Transocean LTD (RIG) fell to its lowest point in 20 years earlier
While most equities are
eyeing a rebound today -- and
others are looking forward to September --
Transocean LTD (NYSE:RIG) has taken a turn for the worse. In fact, the stock hit a 20-year low of $11.26 earlier, and was last seen down 4.8% at $11.59. This is just more of the same for an equity that's shed nearly two-fifths of its value this year, and is sparked by news the company
plans to suspend dividend payments as
oil wallows near six-year lows.
In the options pits,
puts are crossing at nine times what's typically seen at this point in the day, and are outpacing calls by a 15-to-1 margin. Drilling down, more than three-quarters of the day's put activity occurred when two symmetrical blocks of 95,300 contracts changed hands at RIG's November 11 and 12 strikes.
According to
Trade-Alert, the higher-strike puts were sold to close -- after initially being opened on Aug. 3, when RIG was trading near $12.30 -- while the lower-strike puts were bought to open. In other words, it looks as if this speculator is
rolling down her bearish bet, anticipating lower lows for RIG over the next several months. The stock has not breached $11 since January 1995.

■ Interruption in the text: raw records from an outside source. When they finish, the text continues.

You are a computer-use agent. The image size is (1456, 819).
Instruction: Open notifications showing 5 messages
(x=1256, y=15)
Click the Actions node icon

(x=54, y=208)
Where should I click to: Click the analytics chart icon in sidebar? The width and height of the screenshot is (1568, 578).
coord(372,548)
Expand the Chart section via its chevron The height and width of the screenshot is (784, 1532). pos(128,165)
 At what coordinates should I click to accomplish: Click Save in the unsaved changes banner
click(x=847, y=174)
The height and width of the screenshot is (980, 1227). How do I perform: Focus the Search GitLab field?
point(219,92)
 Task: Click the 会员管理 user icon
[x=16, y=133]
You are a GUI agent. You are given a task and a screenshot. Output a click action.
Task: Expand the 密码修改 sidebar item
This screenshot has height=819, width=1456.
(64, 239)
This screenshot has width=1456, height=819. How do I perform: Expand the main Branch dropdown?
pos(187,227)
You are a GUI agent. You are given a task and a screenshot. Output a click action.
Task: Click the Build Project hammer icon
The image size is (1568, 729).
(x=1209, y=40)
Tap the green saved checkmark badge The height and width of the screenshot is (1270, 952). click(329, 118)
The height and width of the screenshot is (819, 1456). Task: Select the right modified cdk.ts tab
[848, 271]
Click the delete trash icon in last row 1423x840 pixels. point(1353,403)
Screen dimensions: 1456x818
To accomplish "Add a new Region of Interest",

Today's put-skewed session is par for the course in RIG's options arena. At the International Securities Exchange (ISE), Chicago Board Options Exchange (CBOE), and NASDAQ OMX PHLX (PHLX), the security's 50-day put/call volume ratio of 5.69 ranks in the 97th annual percentile. Simply stated, puts have been bought to open over calls with more rapidity just 3% of the time within the past year.
Echoing this is RIG's
Schaeffer's put/call open interest ratio (SOIR) of 8.45. Not only does this show that put open interest outweighs call open interest by a more than 8-to-1 margin among options expiring in three months or less, but it sits just 1 percentage points from a 52-week peak. In other words, speculative traders have rarely been as put-heavy toward RIG as they are now.
In the front-month series, peak put open interest of 39,627 contracts is found at the September 12 strike. According to the ISE, CBOE, and PHLX, the vast majority of positions have been bought to open here since late July, meaning traders were anticipating a move to multi-decade lows. Today, in fact, this is Transocean LTD's (NYSE:RIG) third most-active strike, and it appears some of the activity is of the sell-to-close kind.